Stored data entries

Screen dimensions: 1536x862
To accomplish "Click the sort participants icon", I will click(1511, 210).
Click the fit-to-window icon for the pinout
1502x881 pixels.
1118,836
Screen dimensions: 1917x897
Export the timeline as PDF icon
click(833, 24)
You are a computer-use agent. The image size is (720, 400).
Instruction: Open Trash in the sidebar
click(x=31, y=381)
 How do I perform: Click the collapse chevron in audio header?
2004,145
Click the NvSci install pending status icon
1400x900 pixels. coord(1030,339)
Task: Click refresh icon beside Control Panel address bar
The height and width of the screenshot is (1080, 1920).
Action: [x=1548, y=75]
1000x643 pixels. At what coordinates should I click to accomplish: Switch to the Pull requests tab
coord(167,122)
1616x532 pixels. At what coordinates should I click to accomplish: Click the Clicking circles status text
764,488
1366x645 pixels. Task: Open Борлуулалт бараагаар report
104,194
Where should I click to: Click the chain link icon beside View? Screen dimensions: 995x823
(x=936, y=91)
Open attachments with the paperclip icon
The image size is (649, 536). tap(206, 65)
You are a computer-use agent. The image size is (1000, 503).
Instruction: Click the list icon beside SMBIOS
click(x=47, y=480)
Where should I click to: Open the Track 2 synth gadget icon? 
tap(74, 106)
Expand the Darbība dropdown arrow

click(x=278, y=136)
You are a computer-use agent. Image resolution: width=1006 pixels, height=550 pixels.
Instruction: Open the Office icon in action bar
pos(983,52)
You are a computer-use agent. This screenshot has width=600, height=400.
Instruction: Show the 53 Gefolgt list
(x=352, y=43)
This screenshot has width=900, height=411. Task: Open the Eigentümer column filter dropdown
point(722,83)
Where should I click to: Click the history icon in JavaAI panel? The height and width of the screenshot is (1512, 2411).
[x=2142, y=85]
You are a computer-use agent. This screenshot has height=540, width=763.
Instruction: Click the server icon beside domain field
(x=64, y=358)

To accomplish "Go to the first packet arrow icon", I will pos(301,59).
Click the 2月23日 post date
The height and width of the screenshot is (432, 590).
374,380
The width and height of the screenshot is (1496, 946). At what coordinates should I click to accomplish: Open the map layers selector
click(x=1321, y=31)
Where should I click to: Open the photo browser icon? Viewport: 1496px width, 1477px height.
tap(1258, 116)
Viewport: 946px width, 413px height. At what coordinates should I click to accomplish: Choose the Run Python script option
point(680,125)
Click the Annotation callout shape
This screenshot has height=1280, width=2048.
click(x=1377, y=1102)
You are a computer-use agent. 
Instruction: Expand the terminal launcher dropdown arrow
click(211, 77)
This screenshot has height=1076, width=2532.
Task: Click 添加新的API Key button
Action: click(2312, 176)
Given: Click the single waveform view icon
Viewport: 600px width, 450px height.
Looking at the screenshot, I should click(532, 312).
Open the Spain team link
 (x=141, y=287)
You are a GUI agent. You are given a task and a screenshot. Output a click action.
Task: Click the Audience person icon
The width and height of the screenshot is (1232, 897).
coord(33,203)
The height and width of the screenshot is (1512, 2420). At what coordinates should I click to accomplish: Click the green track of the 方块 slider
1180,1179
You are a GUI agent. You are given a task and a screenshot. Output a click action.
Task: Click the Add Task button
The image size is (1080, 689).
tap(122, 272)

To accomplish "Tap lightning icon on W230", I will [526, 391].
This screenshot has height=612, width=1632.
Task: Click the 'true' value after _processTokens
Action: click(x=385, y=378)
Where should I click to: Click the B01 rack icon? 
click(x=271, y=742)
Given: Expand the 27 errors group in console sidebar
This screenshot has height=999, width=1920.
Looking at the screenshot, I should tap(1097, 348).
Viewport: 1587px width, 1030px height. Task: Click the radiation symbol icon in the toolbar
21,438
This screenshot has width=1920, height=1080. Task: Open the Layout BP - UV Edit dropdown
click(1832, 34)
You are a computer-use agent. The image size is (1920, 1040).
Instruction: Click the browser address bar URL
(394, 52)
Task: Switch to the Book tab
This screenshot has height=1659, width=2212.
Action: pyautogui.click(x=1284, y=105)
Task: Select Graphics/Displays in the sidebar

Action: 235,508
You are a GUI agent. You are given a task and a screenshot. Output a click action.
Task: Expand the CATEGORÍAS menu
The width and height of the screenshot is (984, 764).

WRITTEN PROBLEM. Express the records from the line that contains "1366x645 pixels. Task: Open" down to the line that contains "pos(983,52)" as a two-column CSV with the columns request and answer and one row per record. Put each value in a single quoted field and replace its line breaks with spaces.

ANSWER TO THIS EXERCISE.
request,answer
"1366x645 pixels. Task: Open Борлуулалт бараагаар report","104,194"
"Where should I click to: Click the chain link icon beside View? Screen dimensions: 995x823","(x=936, y=91)"
"Open attachments with the paperclip icon","The image size is (649, 536). tap(206, 65)"
"You are a computer-use agent. The image size is (1000, 503). Instruction: Click the list icon beside SMBIOS","click(x=47, y=480)"
"Where should I click to: Open the Track 2 synth gadget icon?","tap(74, 106)"
"Expand the Darbība dropdown arrow","click(x=278, y=136)"
"You are a computer-use agent. Image resolution: width=1006 pixels, height=550 pixels. Instruction: Open the Office icon in action bar","pos(983,52)"